▶ [TASK GOAL]: Transcribe every entry exactly, leaving out any pictures.

*** Opening of INFORMATION PROVIDED ***

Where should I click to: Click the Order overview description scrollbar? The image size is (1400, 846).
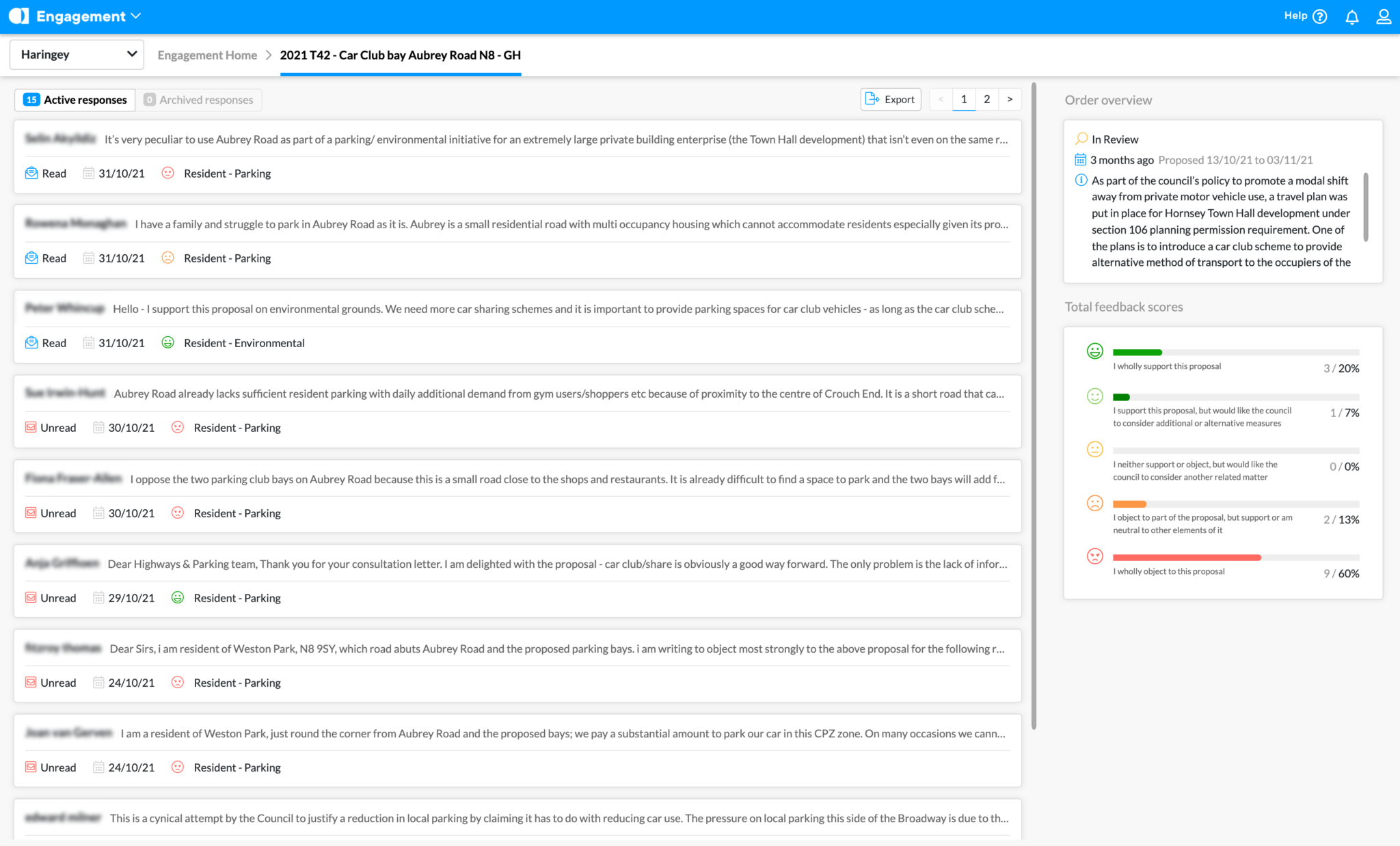1365,207
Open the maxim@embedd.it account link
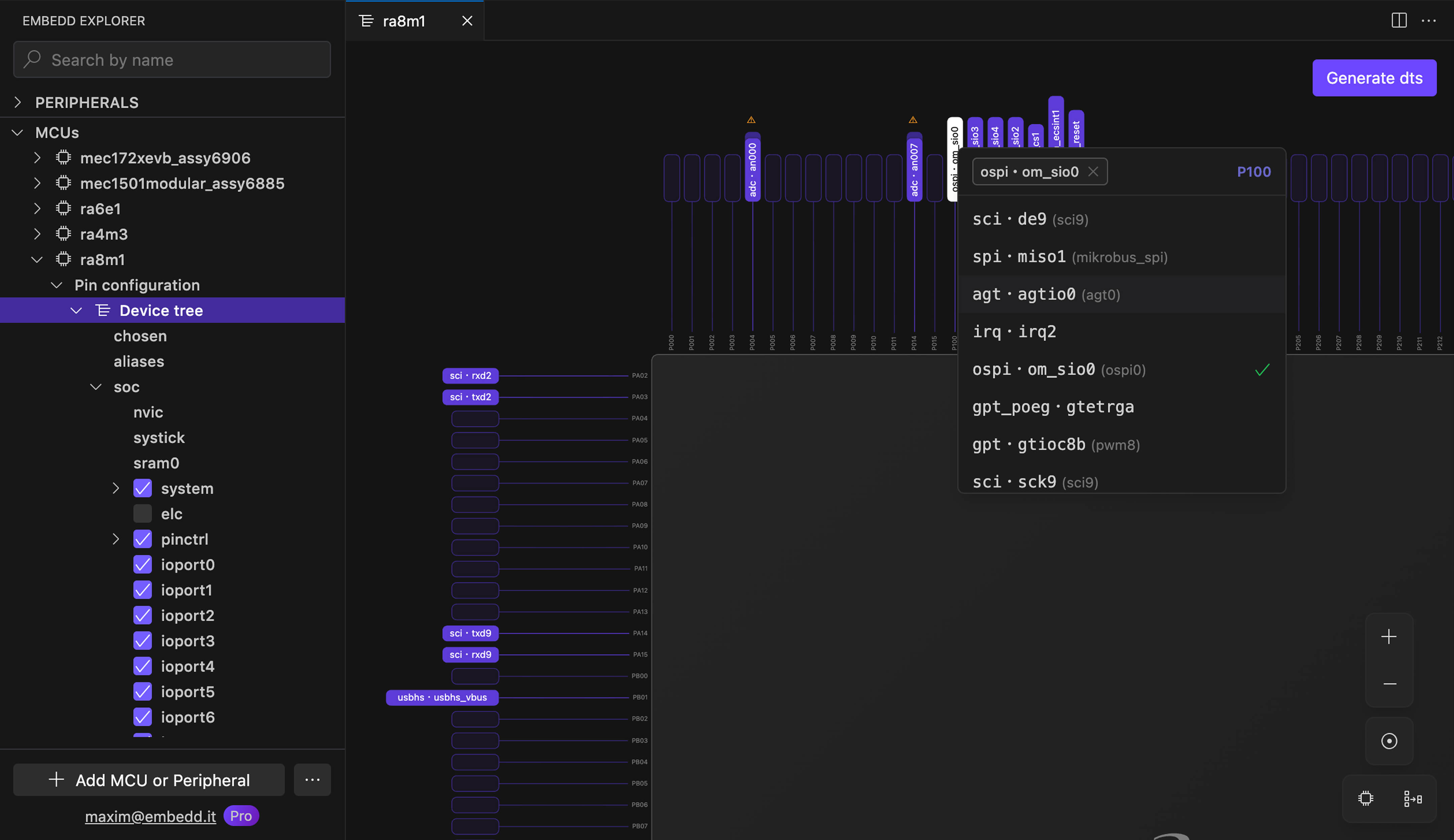Viewport: 1454px width, 840px height. 150,816
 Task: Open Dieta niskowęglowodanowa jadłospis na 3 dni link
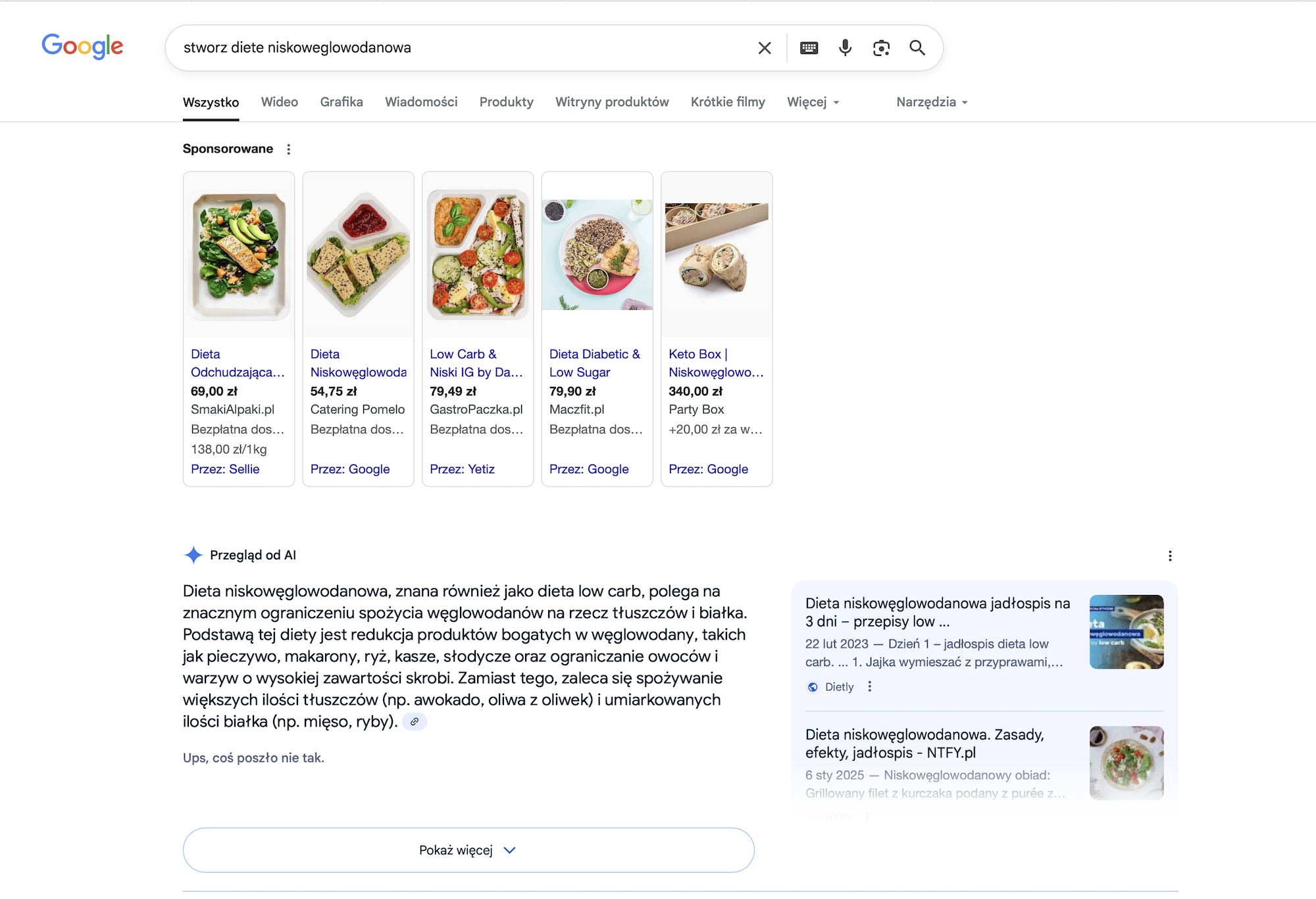(x=937, y=612)
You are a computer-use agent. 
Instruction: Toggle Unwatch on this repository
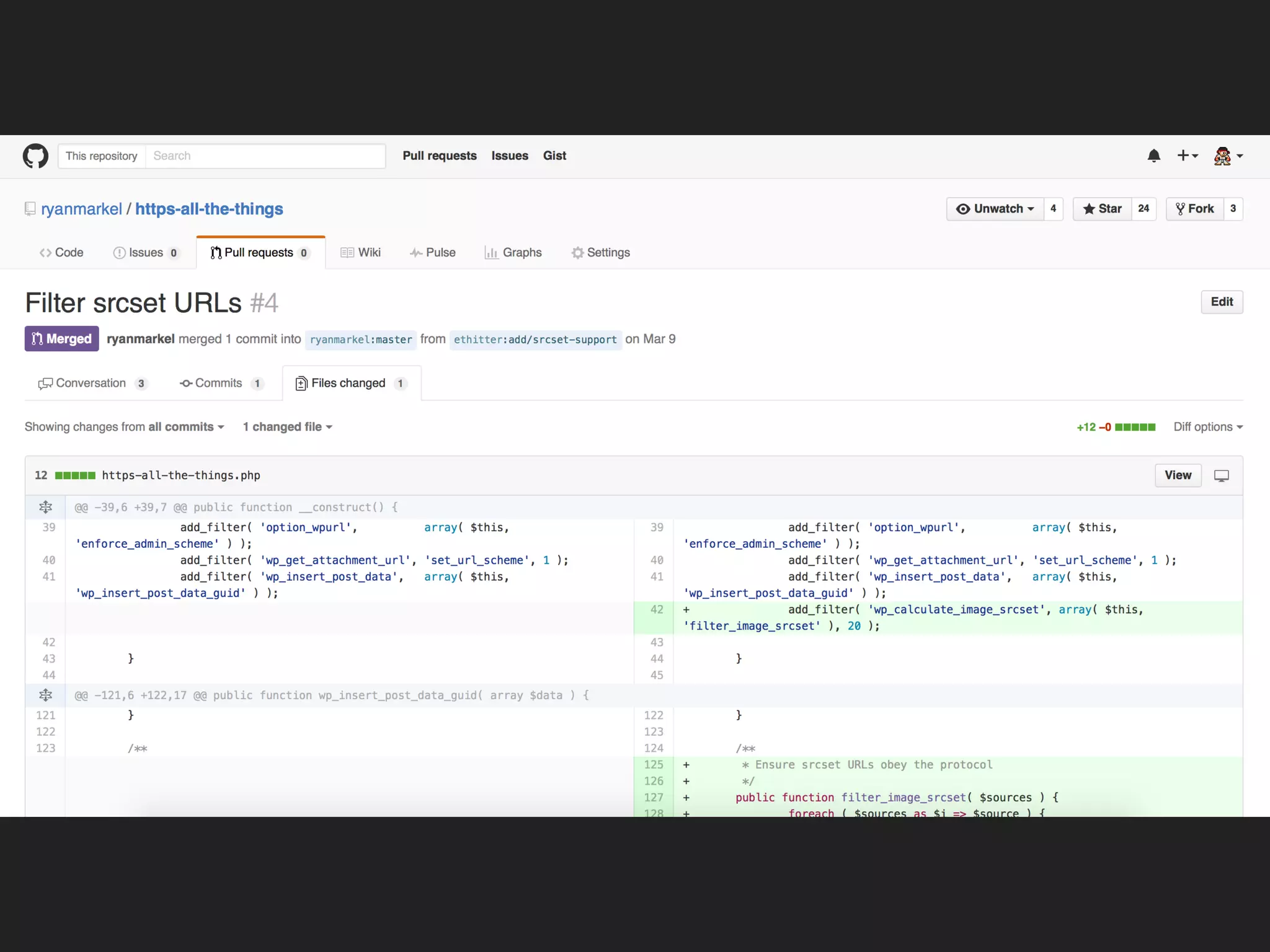click(x=995, y=209)
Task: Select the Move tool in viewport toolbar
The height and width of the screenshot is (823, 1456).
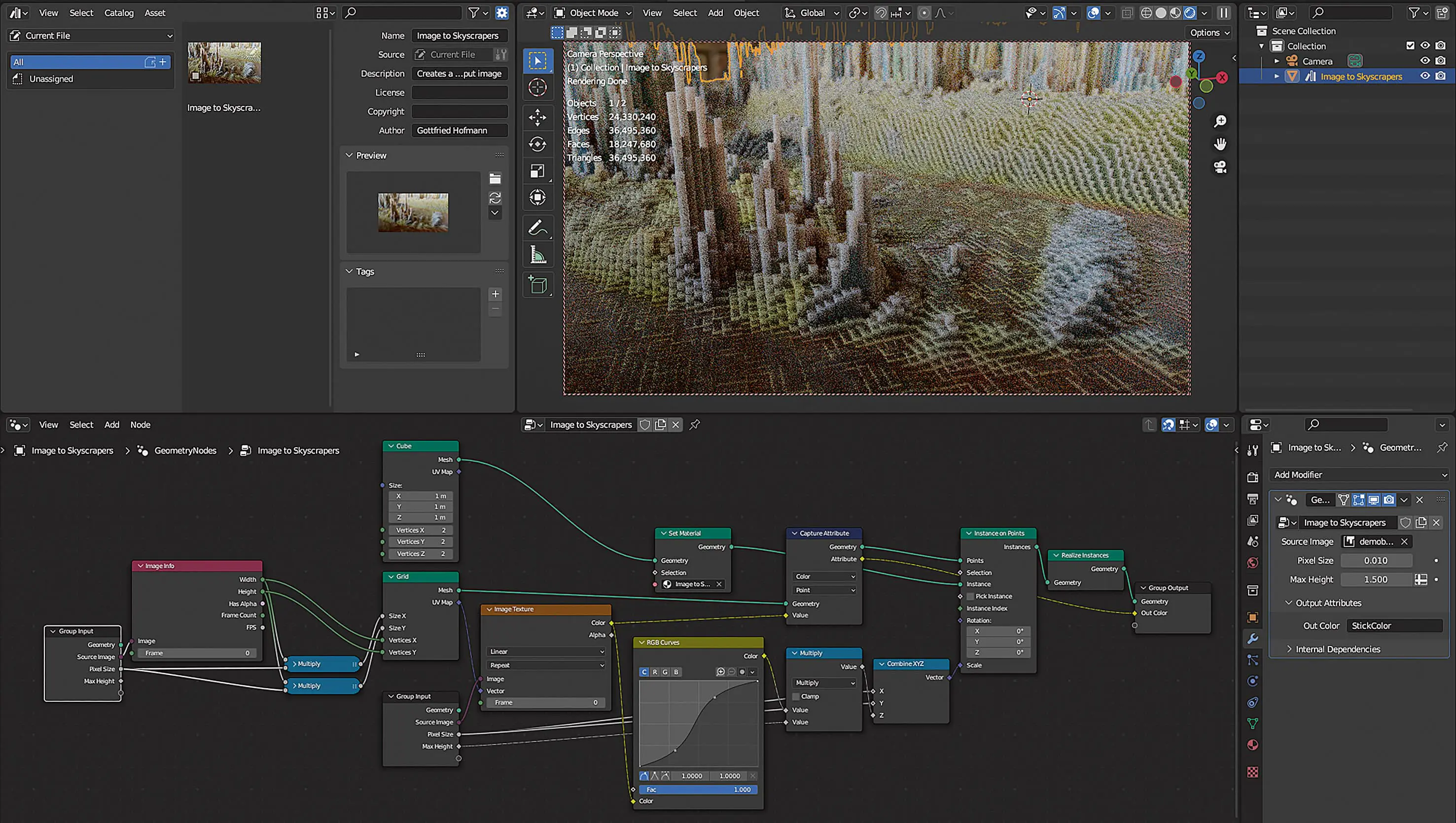Action: (x=537, y=117)
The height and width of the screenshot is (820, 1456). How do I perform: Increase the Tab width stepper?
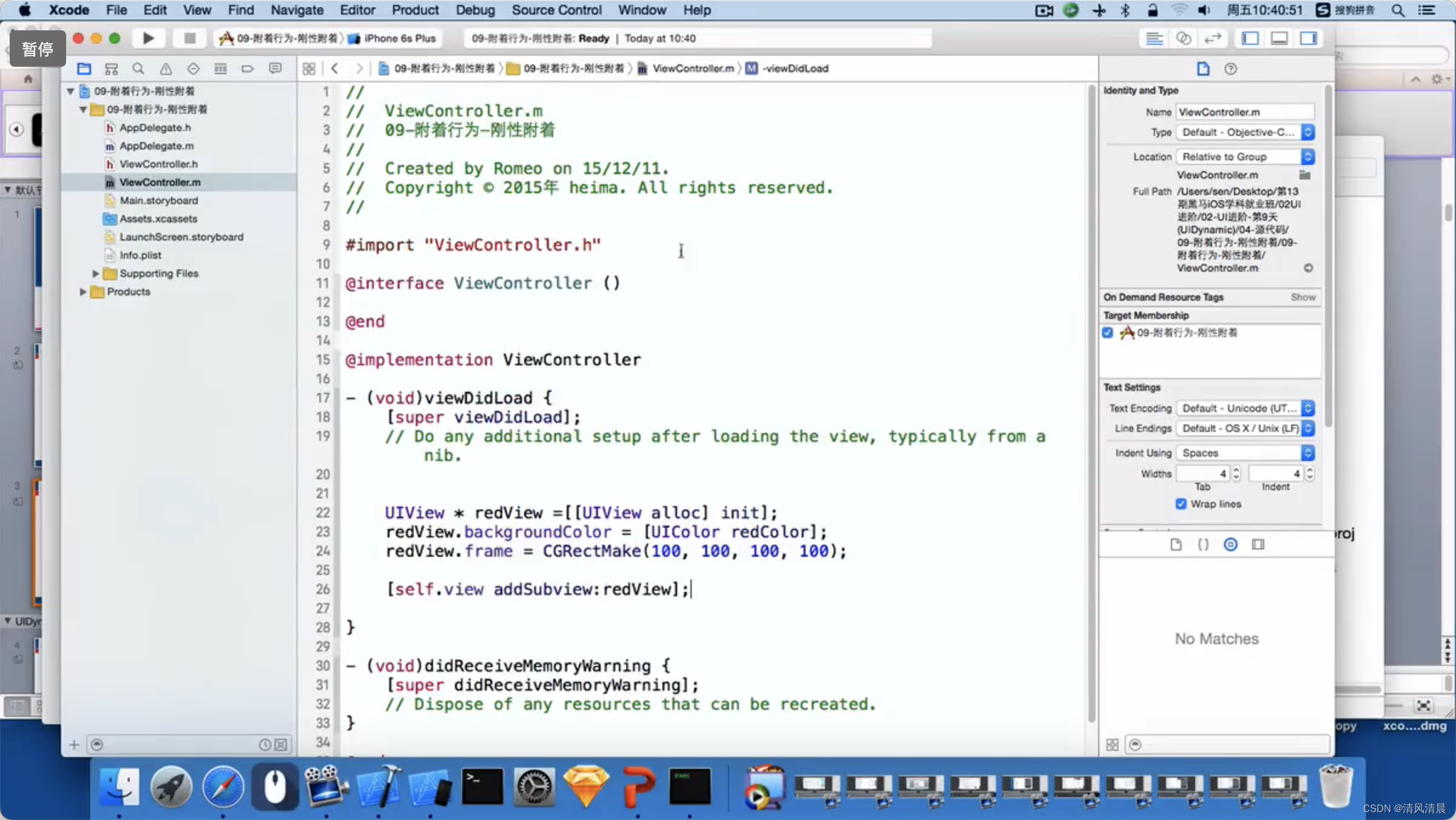pyautogui.click(x=1236, y=470)

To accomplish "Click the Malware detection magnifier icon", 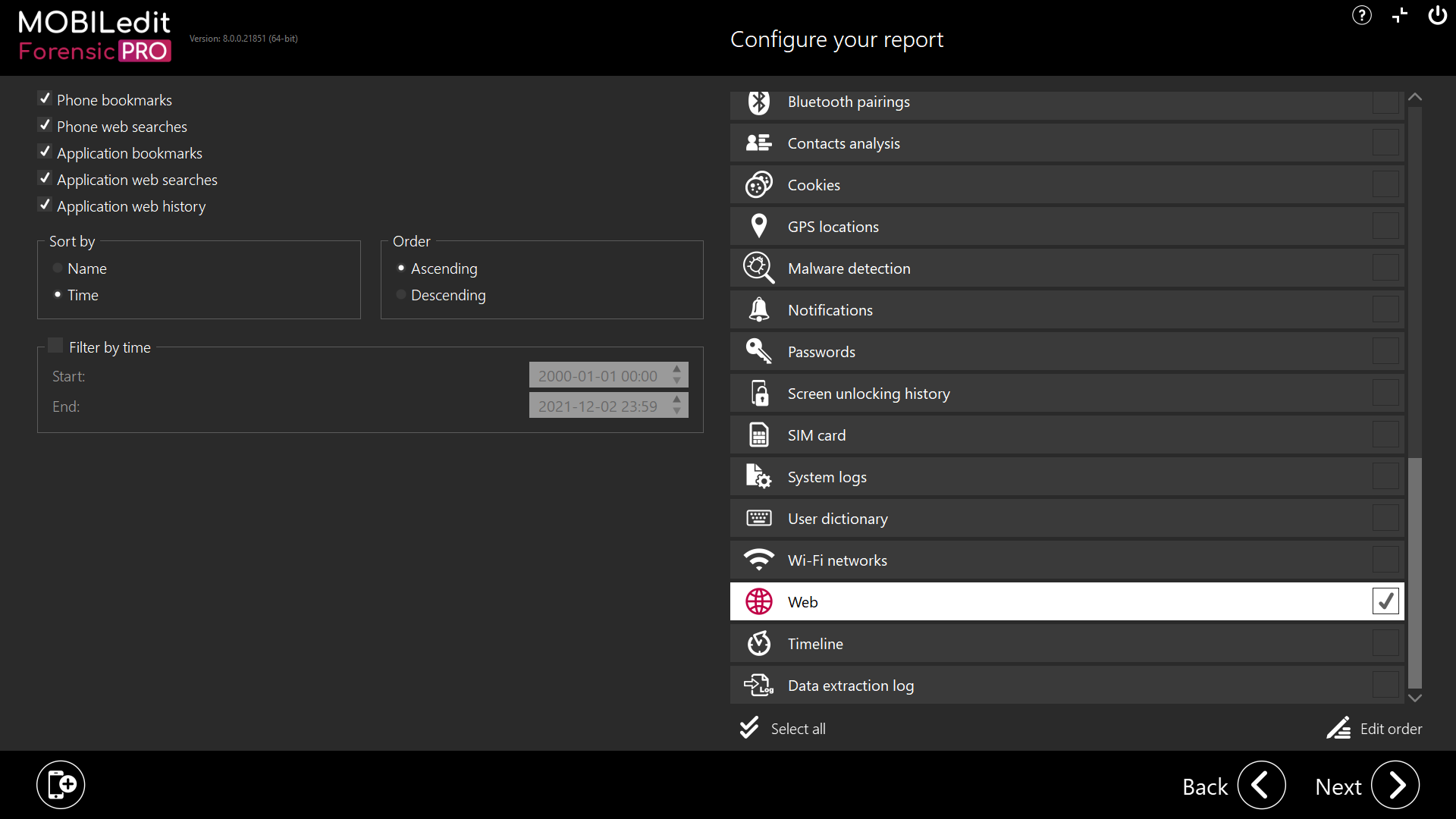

*** Close of INFORMATION PROVIDED ***

▶ [SOLUTION TO THIS PROBLEM]:
Where should I click to: Click the Order overview description scrollbar? The image size is (1400, 846).
1365,207
Open the maxim@embedd.it account link
Viewport: 1454px width, 840px height. 150,816
 Task: Open Dieta niskowęglowodanowa jadłospis na 3 dni link
(x=937, y=612)
You are a computer-use agent. 
Instruction: Toggle Unwatch on this repository
click(x=995, y=209)
Task: Select the Move tool in viewport toolbar
The height and width of the screenshot is (823, 1456).
Action: (x=537, y=117)
The height and width of the screenshot is (820, 1456). How do I perform: Increase the Tab width stepper?
pyautogui.click(x=1236, y=470)

To accomplish "Click the Malware detection magnifier icon", 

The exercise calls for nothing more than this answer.